YOUR GOAL
Extract each line of the records below that contains the string "heading".

Text and item location entries
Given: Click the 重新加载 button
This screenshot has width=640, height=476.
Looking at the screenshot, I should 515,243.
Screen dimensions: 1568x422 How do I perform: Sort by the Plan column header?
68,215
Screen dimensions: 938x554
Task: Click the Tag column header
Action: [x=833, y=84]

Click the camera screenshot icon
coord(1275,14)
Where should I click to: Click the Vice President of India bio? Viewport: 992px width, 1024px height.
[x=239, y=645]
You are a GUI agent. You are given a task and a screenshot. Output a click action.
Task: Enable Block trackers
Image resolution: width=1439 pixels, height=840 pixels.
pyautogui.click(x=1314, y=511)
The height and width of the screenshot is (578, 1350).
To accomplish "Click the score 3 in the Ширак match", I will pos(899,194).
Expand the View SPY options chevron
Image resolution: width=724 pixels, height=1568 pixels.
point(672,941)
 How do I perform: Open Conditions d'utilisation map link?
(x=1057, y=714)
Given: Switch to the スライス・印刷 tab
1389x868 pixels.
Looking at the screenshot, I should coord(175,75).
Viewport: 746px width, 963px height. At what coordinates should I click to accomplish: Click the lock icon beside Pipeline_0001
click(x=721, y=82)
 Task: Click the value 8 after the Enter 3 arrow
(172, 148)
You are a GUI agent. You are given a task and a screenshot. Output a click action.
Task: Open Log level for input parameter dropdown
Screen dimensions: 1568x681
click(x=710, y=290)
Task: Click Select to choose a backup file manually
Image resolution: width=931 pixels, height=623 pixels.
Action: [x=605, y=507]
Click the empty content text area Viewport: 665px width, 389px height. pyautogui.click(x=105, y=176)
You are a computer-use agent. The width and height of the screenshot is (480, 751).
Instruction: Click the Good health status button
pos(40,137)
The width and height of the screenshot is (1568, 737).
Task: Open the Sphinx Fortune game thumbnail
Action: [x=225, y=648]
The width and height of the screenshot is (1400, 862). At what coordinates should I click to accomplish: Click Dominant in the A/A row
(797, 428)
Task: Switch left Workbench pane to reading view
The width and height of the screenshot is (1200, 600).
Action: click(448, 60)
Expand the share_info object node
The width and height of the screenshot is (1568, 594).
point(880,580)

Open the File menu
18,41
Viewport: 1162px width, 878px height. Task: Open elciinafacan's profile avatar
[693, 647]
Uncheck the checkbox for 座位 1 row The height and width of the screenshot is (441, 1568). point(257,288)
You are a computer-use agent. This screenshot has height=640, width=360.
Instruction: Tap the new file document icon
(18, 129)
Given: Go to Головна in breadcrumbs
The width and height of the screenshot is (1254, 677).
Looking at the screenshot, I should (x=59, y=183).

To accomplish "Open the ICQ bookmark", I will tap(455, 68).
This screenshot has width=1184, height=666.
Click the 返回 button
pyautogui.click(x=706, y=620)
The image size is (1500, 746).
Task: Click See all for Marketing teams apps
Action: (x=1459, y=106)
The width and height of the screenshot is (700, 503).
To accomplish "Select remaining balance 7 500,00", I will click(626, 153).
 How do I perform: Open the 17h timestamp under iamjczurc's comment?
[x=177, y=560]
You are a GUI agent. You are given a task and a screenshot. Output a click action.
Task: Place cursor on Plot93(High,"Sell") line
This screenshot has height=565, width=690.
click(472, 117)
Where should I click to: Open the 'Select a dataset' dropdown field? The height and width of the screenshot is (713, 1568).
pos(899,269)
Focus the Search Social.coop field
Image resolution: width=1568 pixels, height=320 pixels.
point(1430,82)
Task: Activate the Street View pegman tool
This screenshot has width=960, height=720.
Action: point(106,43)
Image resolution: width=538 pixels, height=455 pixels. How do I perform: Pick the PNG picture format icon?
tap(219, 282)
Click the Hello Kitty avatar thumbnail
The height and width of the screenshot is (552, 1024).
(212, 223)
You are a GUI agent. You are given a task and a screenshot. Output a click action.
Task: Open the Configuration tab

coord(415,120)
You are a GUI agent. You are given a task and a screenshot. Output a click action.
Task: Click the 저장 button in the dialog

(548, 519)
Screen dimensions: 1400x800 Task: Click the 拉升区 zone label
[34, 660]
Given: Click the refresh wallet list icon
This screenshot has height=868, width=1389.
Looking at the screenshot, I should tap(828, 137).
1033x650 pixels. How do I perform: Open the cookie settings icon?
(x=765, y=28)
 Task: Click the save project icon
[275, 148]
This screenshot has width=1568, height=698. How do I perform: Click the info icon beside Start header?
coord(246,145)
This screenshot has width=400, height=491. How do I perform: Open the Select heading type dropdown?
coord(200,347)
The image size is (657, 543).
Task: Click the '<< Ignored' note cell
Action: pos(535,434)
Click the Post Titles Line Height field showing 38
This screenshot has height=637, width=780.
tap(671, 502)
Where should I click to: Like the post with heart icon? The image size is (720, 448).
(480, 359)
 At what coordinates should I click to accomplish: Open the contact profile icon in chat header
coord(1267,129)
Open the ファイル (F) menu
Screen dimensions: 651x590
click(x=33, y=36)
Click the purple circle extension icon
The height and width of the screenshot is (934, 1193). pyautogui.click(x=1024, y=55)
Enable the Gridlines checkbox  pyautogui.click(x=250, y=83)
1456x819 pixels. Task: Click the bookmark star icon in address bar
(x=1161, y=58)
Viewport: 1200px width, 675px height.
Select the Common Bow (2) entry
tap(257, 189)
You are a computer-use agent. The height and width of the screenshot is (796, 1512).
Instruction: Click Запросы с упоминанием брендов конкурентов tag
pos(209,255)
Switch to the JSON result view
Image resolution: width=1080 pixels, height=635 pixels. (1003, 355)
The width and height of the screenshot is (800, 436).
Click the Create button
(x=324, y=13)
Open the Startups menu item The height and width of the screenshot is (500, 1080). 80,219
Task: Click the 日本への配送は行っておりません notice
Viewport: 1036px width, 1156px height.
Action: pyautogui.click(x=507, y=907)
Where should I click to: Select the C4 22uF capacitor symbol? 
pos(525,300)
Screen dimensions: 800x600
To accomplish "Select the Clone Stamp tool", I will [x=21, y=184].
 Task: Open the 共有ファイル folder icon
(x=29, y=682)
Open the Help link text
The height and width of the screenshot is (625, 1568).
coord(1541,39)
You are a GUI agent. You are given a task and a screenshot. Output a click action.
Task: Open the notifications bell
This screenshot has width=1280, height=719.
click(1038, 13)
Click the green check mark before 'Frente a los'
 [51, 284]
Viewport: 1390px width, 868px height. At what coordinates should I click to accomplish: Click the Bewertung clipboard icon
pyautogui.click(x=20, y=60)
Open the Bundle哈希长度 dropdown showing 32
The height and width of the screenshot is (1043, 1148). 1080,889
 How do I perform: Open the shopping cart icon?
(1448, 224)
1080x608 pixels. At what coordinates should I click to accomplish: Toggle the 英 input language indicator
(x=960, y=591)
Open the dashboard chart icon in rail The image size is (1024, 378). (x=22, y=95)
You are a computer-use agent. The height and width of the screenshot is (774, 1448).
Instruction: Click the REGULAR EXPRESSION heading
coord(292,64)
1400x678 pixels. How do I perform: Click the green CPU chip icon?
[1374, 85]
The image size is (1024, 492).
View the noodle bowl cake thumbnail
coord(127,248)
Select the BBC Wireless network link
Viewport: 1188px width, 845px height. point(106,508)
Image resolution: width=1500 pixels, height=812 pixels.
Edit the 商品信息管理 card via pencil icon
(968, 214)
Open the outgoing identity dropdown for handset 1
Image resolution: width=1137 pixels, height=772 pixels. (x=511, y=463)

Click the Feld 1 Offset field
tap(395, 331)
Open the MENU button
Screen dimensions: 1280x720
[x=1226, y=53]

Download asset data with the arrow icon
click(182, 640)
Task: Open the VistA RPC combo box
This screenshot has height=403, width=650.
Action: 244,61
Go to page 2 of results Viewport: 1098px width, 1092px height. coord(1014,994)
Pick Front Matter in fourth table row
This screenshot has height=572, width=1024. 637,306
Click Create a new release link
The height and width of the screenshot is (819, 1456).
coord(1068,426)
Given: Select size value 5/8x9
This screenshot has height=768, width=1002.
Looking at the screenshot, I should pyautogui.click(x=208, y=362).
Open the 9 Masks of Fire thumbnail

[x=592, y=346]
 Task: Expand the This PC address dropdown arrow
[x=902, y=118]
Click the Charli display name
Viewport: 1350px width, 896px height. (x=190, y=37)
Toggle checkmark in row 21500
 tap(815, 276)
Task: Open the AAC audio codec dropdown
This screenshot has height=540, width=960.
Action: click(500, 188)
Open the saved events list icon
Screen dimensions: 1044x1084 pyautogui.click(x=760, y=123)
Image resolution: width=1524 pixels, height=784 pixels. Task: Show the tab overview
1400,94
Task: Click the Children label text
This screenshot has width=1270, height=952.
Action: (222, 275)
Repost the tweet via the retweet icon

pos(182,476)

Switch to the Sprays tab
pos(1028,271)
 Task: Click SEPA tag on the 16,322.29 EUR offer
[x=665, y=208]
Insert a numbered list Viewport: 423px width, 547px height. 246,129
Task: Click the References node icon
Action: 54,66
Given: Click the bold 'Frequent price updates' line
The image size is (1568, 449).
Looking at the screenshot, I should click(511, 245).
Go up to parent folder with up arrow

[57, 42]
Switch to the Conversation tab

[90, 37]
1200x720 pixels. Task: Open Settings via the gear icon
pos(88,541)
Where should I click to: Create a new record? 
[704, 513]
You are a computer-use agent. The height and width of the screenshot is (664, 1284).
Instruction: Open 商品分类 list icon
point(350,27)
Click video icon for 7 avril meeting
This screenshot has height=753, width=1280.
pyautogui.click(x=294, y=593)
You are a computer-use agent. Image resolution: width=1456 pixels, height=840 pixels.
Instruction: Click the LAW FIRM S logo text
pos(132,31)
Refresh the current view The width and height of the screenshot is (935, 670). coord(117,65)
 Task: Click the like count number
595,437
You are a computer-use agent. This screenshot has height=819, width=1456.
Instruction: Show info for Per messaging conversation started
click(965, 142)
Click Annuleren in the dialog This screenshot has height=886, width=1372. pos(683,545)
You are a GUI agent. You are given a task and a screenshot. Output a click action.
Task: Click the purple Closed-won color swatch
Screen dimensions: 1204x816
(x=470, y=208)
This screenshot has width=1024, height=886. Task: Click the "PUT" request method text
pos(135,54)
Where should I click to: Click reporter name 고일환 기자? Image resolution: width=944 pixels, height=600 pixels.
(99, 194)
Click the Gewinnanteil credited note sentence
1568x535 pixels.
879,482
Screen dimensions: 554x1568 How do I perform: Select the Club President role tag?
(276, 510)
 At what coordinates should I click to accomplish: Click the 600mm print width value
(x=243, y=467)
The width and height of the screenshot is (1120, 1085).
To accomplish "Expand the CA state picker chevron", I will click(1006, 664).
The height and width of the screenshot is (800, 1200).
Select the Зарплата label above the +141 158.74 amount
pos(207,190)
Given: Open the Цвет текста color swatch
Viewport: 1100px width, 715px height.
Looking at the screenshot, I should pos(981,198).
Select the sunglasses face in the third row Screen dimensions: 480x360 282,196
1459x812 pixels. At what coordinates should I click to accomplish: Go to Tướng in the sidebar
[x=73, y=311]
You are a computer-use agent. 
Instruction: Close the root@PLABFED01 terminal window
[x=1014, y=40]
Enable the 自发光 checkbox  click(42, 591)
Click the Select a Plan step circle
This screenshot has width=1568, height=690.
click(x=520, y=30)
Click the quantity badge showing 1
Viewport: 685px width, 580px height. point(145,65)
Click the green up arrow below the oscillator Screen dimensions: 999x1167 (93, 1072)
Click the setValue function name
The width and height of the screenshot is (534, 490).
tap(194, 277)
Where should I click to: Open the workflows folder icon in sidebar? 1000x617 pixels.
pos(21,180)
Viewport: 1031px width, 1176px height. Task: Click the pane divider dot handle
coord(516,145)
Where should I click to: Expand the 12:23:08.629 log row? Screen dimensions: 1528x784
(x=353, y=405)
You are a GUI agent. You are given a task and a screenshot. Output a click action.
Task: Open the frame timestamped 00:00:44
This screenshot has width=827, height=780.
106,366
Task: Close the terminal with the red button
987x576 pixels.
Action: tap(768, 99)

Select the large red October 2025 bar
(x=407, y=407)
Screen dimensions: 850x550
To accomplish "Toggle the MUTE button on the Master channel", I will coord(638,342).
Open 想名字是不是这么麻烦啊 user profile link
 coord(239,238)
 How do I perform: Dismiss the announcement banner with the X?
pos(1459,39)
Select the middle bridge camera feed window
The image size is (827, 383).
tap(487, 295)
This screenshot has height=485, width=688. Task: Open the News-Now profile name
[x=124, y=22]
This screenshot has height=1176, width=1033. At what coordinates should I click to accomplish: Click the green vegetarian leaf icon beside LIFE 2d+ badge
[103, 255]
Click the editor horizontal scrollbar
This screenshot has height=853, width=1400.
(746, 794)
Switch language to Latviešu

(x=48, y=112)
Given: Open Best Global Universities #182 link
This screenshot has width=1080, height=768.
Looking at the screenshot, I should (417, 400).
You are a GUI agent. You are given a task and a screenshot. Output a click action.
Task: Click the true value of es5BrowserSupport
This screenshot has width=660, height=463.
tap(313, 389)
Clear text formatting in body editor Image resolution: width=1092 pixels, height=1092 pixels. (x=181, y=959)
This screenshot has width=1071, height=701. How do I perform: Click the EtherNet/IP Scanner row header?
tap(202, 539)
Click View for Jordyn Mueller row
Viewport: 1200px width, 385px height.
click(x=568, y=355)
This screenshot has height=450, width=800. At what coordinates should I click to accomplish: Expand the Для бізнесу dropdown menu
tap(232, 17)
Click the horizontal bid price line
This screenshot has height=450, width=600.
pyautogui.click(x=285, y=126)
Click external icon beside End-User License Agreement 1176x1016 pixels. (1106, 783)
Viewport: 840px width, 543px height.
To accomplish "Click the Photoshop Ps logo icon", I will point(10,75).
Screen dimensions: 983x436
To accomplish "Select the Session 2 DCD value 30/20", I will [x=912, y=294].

TASK ANSWER
This screenshot has width=400, height=491. How do I perform: Open the Select heading type dropdown?
Instruction: Click the REGULAR EXPRESSION heading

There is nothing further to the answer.